By Ilan Gutherz
The Supreme Court’s decisions in United States v. Lopez and United States v. Morrison have caused legal scholars to question the enduring constitutionality of some of our nation’s key environmental laws. However, no one has yet examined the impact these decisions could have on federal proposals to address global climate change.
This Comment attempts to answer that question. Part 1 of this Comment begins by sketching the history of American involvement in combating climate change. Part I also briefly explains the three leading policy options for regulating greenhouse gases in the U.S.: "cap-and-trade," "command-and-control" regulations, and a tax on carbon. In Part II, I discuss the significance of Lopez and Morrison to our present understanding of the Interstate Commerce Clause. In Part III, I apply the Court's current Commerce Clause framework to the leading options for limiting the emission of greenhouse gases. Part III lays out the main constitutional arguments against and in favor of these options, and draws on proposed legislation and Environmental Protection Agency (EPA) regulations for examples.

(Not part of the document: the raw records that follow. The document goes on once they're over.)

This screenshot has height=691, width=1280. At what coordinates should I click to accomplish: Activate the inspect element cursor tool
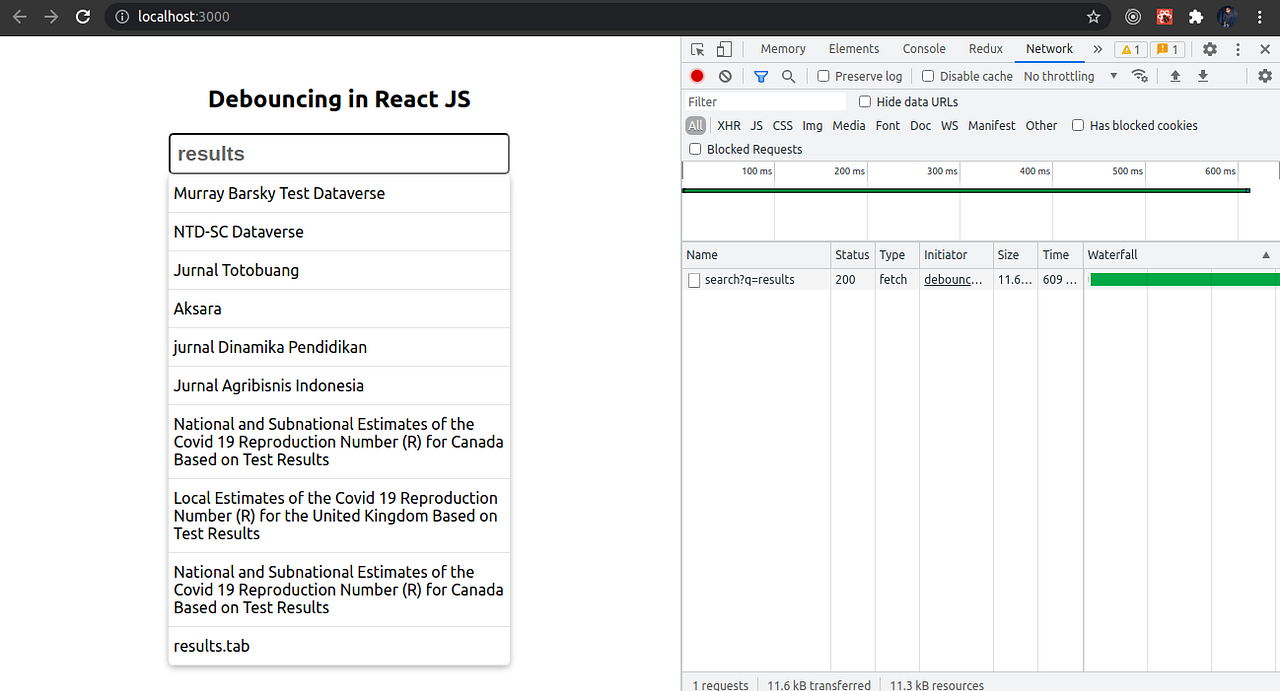point(697,48)
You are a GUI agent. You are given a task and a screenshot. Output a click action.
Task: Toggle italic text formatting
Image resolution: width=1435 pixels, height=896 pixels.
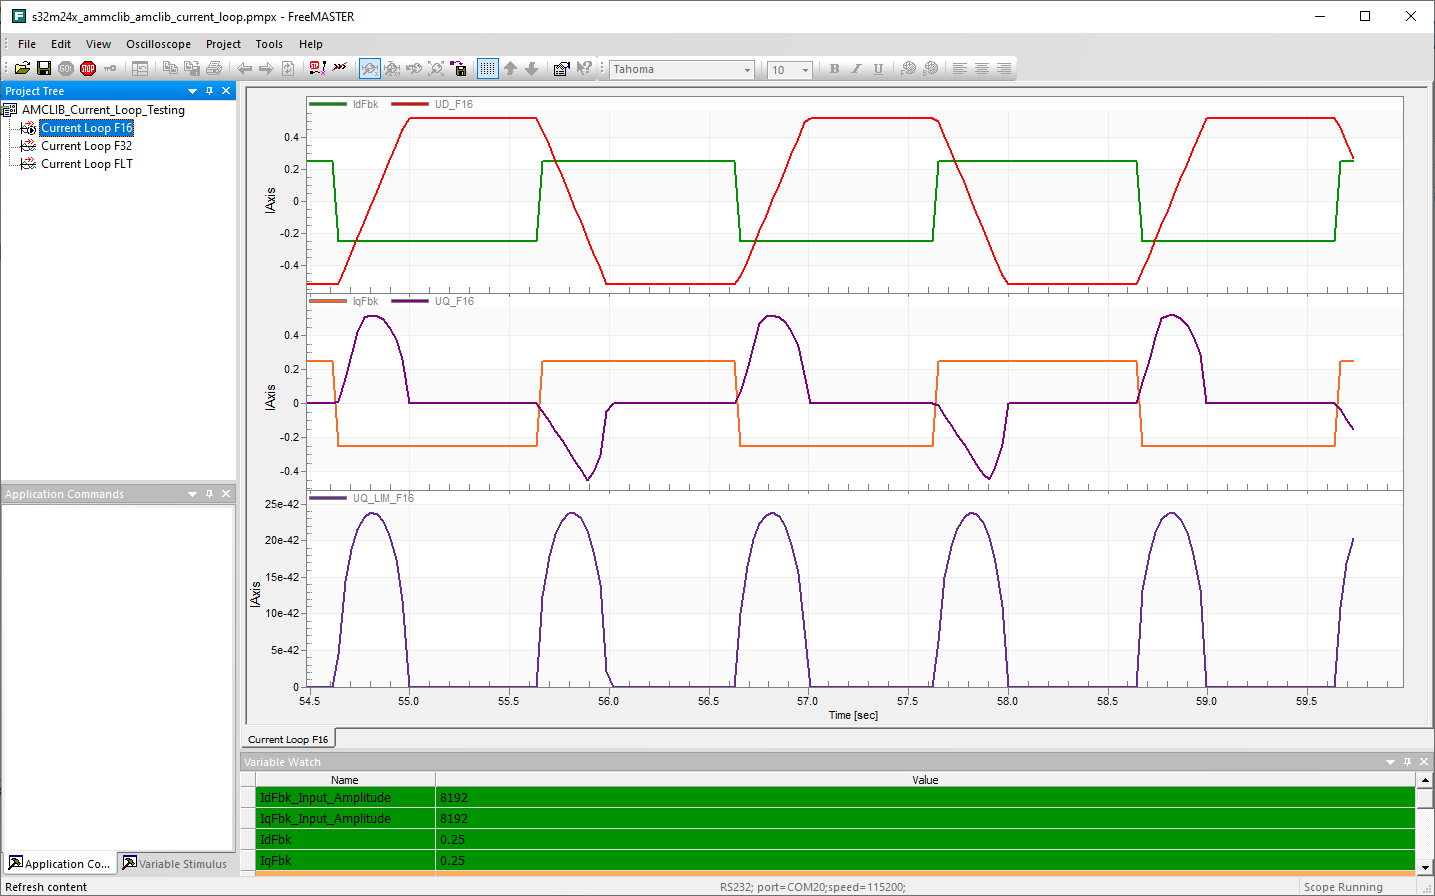pos(855,68)
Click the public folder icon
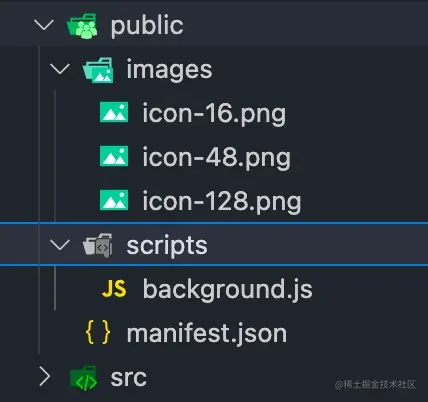Screen dimensions: 428x402 click(x=82, y=26)
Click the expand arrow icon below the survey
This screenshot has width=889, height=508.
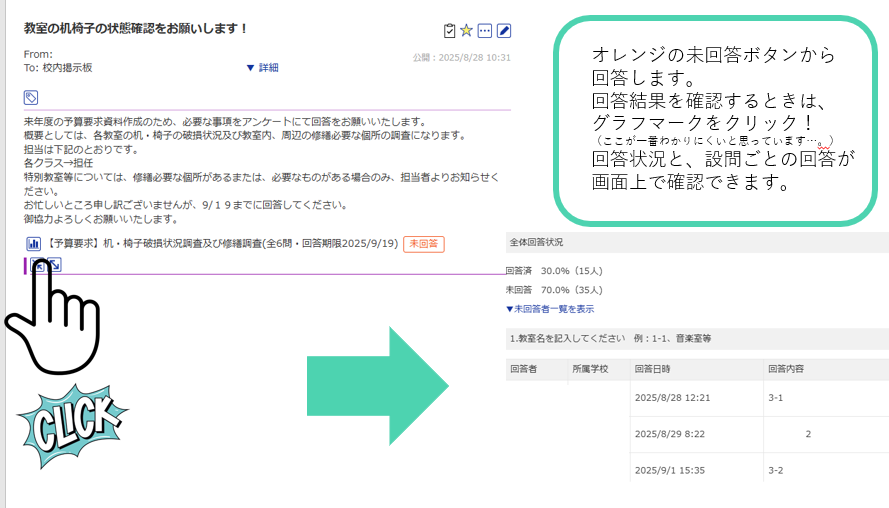click(55, 265)
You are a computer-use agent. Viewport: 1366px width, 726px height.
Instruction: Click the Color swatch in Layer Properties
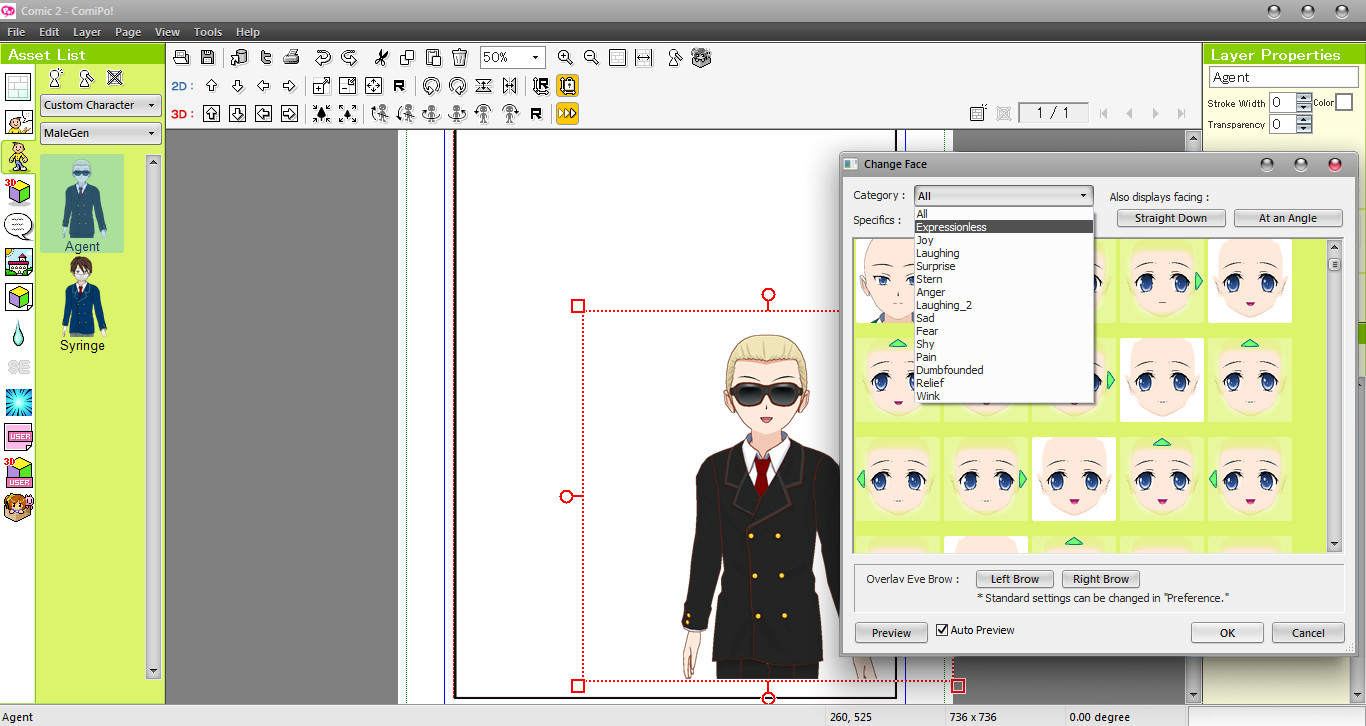tap(1344, 101)
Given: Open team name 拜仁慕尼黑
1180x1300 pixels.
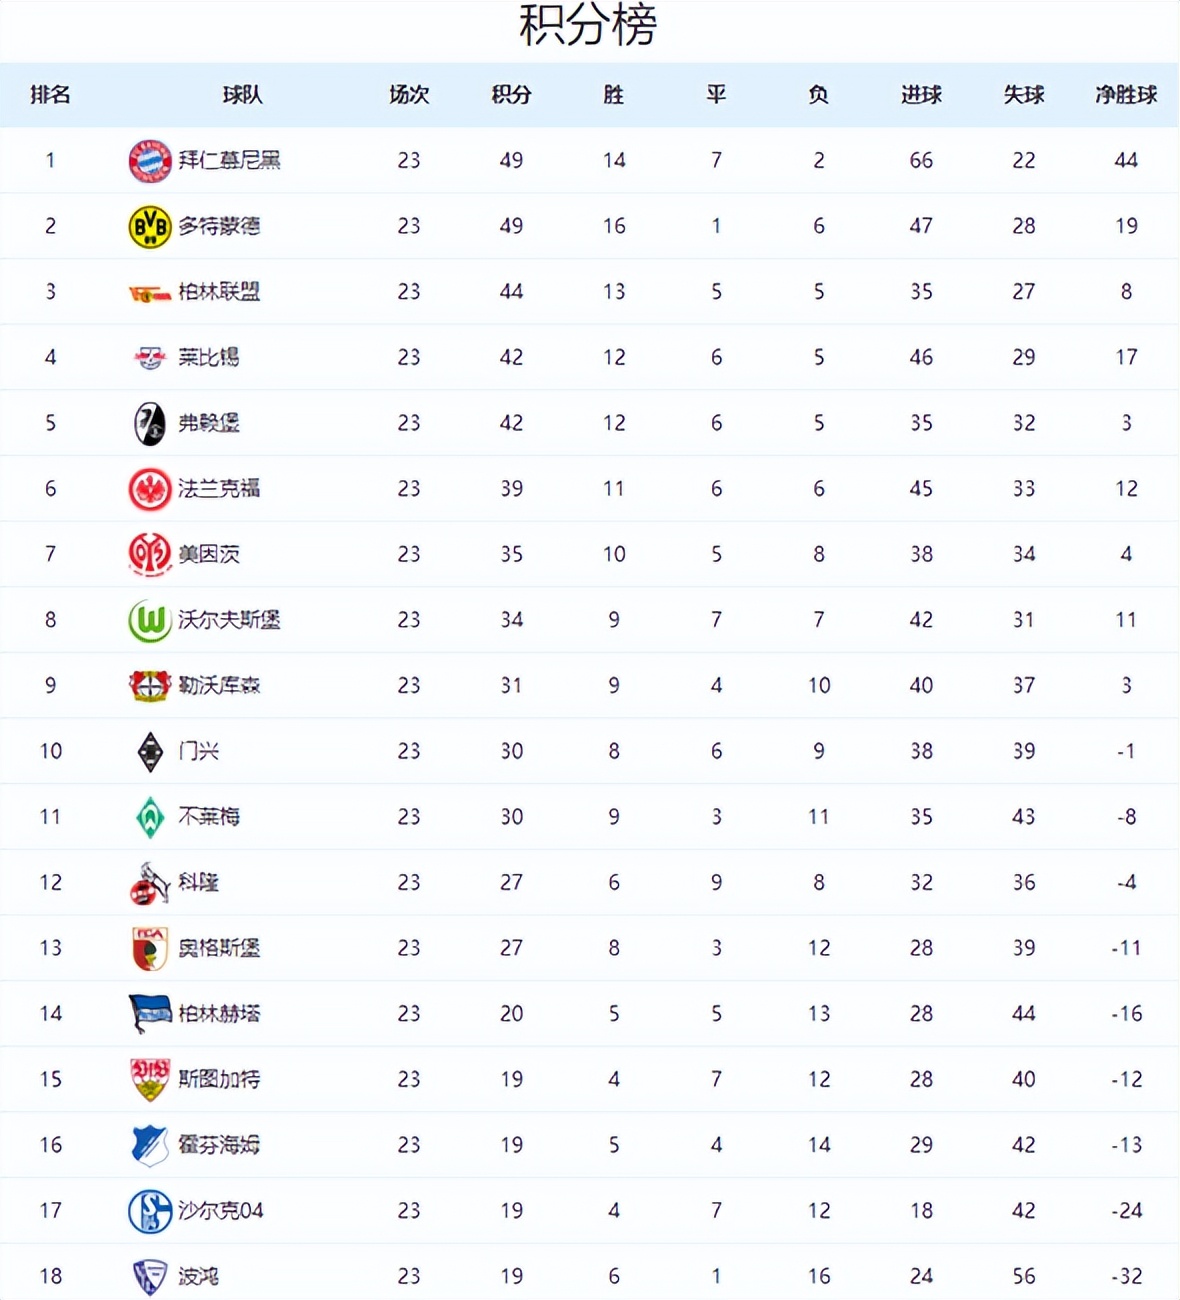Looking at the screenshot, I should click(x=229, y=161).
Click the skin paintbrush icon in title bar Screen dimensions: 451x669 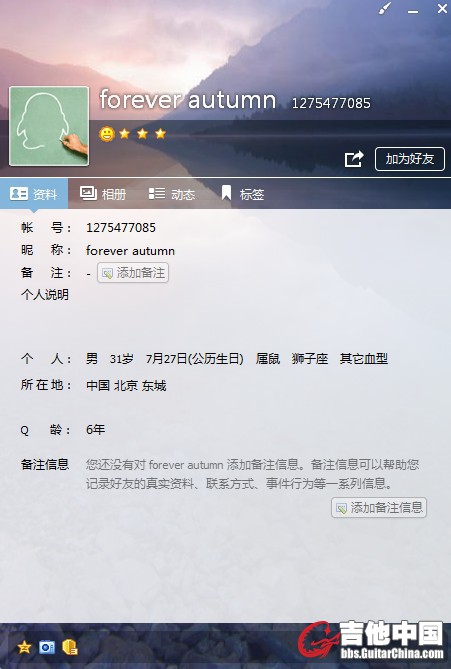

In Part IV, I conclude that the Court's current approach to the Commerce Clause raises the possibility that comprehensive greenhouse gas regulations could be ruled unconstitutional, and that the answer will ultimately depend on how the Court characterizes the challenged law. I also offer a series of recommendations that will improve the chances that a greenhouse gas regulatory system will withstand constitutional scrutiny, even under the Court's post-Lopez Commerce Clause jurisprudence.